• Your task: The lines below are to be quoted exactly, from the first through the one that contains "JOIN THE LIST (116, 1364)".

☆ ☆ ☆ ☆ ☆ ☆ ☆

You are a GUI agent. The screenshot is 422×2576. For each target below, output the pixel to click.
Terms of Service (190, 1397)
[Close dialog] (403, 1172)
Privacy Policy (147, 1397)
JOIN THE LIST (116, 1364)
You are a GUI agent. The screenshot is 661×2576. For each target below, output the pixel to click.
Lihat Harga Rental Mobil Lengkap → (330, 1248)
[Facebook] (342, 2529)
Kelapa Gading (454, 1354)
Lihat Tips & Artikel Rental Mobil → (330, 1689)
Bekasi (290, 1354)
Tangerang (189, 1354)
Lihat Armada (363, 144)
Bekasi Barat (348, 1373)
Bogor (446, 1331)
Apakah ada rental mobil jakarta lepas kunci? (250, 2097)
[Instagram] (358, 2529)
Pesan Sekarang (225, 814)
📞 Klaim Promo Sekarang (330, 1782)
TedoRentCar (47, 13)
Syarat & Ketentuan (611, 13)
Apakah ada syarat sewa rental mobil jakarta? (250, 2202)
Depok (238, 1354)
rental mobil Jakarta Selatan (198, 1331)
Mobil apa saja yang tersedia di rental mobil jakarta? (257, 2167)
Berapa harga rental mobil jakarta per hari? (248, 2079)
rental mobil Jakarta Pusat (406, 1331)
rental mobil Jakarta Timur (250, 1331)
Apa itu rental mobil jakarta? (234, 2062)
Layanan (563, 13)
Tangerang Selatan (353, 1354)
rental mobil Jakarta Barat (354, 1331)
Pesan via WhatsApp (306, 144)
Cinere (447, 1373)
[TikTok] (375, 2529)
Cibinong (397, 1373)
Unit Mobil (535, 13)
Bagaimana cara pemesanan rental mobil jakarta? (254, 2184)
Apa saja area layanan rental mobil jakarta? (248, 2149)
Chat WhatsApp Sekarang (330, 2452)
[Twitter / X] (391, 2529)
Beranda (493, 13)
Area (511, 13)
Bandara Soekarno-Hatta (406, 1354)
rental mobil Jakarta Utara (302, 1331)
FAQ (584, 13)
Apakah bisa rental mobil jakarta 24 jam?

☆ ☆ ☆ ☆ ☆ ☆ ☆

• Written solution:
You are a GUI agent. The screenshot is 422×2576. For each target below, output the pixel to click.
Terms of Service (190, 1397)
[Close dialog] (403, 1172)
Privacy Policy (147, 1397)
JOIN THE LIST (116, 1364)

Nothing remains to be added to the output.